PHP non-interactive usage in a cron job

September 14, 2010

Using a PHP script in a crontab is fairly easy, as stated in the “Using PHP from the command line” documentation… Until you start to get the following warning during the execution:

No entry for terminal type “unknown”;
using dumb terminal settings.

The script works, but this nasty warning really bothers you.

Here is a sample crontab entry:

* * * * * root sudo -u www-data php -r ‘echo “test”;’

When executed, it prints the warning on STDERR.

Yes, I know I don’t need “sudo” here, but this was my initial usage pattern as I discovered the problem, and at the first time I suspected that “sudo” got crazy. Well, it wasn’t “sudo” to blame, but PHP.

Here is the fixed crontab entry:

* * * * * root sudo -u www-data TERM=dumb php -r ‘echo “test”;’

The issue was encountered on an Ubuntu 10.04 server. I though crond usually sets $TERM to something… Anyway, problem solved.


Associate Amazon EC2 Elastic IP in a different region

September 10, 2010

If you allocate an Elastic IP address in the US-East region (N.Virginia), then sorry folks but you can’t use this IP address with an EC2 instance which is located in another region, say EU-West (Ireland) for example.
No problem to remap it to an EC2 instance in another availability zone within the same region.

The documentation of Amazon EC2 leaves another impression:

Elastic IP addresses allow you to mask instance or Availability Zone failures by programmatically remapping your public IP addresses to any instance in your account.

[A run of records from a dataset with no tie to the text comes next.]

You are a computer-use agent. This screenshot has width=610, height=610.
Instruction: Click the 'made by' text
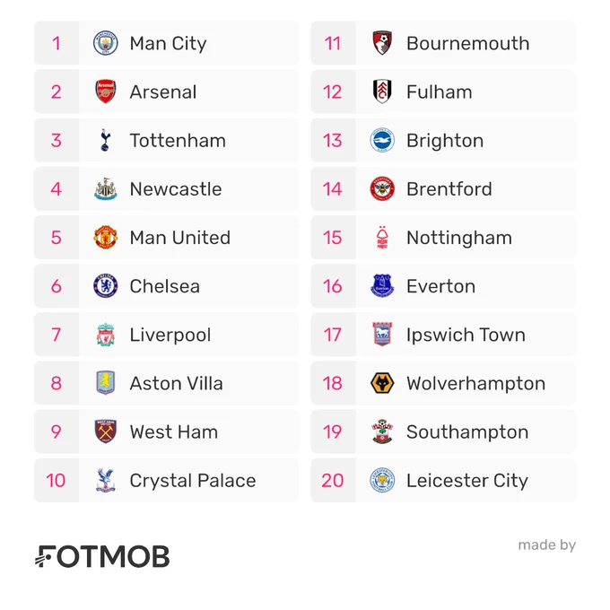[546, 545]
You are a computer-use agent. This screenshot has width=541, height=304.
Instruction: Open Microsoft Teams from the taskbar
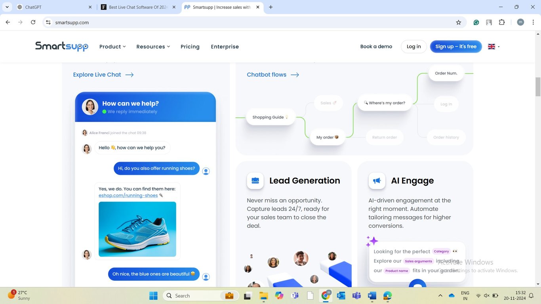pos(295,296)
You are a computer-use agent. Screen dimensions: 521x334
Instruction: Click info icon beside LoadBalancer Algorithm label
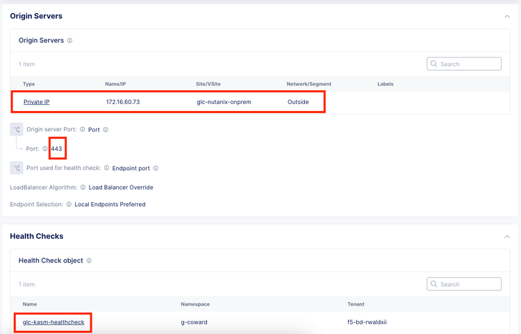[x=83, y=187]
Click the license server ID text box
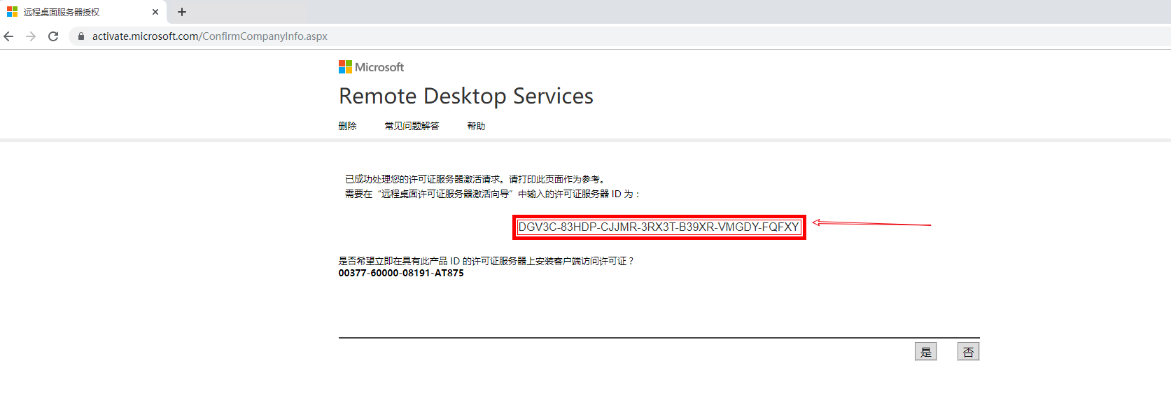 click(658, 227)
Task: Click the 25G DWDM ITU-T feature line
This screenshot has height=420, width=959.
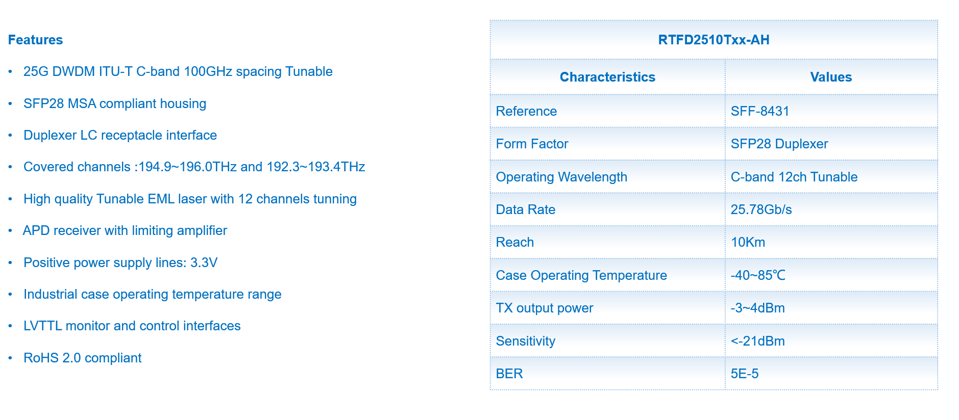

This is a bit misleading. I already had started dreaming as how I can transfer my EC2 instance across continents with no DNS propagation issues. And also had started admiring Amazon as to how they achieved this technically… Well, they haven’t. :)


References:


USB: rejected 1 configuration due to insufficient available bus power

August 11, 2010

If your USB device is not being recognized, execute the command “dmesg” and check if the following output is there:

usb 1-1.4: rejected 1 configuration due to insufficient available bus power

The “1-1.4″ ID may be different for your configuration.

If, and only if, you are absolutely sure that your USB hub and/or hardware configuration have a safe way to actually supply enough power, you can override this barrier and force the device to be activated despite of the error message. A possible situation is where you manually applied 5V external power on your USB device and/or USB hub, like I did on my Bifferboard.

Here is how you can override the power safety mechanism:

echo 1 > /sys/bus/usb/devices/1-1.4/bConfigurationValue

Replace “1-1.4″ with your USB device ID. Be careful and have fun!


Resources:


Secure NAS on Bifferboard running Debian

August 8, 2010

This NAS solution uses OpenSSH for secure transport over a TCP connection, and NFS to mount the volume on your local computer. The hardware of the NAS server is the low-cost Bifferboard.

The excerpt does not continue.